Exercise objective
Put the entries from the line containing "You are a computer-use agent. The image size is (275, 178)." through the line containing "Screen dimensions: 470x375 click(157, 289)" into a numbered list, leaving out blank lines. List only those lines.

Data in this exercise

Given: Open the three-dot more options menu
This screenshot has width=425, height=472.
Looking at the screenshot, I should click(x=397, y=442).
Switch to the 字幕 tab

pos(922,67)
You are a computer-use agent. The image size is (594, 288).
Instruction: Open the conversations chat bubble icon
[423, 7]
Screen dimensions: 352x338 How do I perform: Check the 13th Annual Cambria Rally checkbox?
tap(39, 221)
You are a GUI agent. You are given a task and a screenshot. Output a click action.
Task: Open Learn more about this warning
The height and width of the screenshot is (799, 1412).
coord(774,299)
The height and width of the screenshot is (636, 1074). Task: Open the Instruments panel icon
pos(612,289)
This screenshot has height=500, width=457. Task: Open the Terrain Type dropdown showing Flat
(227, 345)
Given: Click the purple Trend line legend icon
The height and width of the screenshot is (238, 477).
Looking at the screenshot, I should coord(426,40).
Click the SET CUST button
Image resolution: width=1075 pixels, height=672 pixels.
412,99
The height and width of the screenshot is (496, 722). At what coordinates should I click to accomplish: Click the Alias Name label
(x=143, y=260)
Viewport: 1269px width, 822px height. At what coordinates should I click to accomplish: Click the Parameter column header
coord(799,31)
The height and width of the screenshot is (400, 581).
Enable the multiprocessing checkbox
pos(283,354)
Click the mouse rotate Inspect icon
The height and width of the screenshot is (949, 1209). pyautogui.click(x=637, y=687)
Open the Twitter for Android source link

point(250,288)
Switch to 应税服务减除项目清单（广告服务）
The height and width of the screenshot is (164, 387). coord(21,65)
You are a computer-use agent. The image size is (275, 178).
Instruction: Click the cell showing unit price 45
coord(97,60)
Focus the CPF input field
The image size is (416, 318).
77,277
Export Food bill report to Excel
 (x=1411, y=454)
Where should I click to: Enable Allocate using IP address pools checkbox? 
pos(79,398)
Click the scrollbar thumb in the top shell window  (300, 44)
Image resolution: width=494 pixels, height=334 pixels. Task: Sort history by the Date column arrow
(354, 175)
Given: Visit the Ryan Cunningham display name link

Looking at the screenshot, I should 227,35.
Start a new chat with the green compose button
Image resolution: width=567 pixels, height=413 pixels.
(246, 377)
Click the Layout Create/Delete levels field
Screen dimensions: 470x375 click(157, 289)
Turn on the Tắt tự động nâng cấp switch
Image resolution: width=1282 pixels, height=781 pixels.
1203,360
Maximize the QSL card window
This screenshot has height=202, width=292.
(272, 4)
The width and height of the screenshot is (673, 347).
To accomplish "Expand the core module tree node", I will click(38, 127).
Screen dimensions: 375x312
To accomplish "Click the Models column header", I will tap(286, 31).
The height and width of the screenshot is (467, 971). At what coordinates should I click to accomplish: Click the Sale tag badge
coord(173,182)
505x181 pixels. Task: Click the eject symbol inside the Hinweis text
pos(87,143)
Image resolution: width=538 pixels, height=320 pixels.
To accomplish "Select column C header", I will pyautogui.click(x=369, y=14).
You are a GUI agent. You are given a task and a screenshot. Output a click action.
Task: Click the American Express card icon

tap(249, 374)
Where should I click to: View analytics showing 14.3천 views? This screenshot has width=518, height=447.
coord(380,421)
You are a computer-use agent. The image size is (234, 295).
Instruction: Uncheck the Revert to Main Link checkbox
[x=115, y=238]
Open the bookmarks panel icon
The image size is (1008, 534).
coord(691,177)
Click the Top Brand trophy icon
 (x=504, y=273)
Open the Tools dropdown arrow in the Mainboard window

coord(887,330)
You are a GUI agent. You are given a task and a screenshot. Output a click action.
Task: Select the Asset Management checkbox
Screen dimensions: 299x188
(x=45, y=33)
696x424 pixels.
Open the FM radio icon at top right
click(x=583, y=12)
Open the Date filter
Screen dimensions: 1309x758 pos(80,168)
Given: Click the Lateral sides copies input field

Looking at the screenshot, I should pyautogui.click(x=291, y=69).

Exercise result
1. You are a computer-use agent. The image size is (275, 178).
2. Instruction: Click the cell showing unit price 45
3. coord(97,60)
4. Focus the CPF input field
5. The image size is (416, 318).
6. 77,277
7. Export Food bill report to Excel
8.  (x=1411, y=454)
9. Where should I click to: Enable Allocate using IP address pools checkbox? 
10. pos(79,398)
11. Click the scrollbar thumb in the top shell window  (300, 44)
12. Image resolution: width=494 pixels, height=334 pixels. Task: Sort history by the Date column arrow
13. (354, 175)
14. Given: Visit the Ryan Cunningham display name link
15. Looking at the screenshot, I should 227,35.
16. Start a new chat with the green compose button
17. Image resolution: width=567 pixels, height=413 pixels.
18. (246, 377)
19. Click the Layout Create/Delete levels field
20. Screen dimensions: 470x375 click(157, 289)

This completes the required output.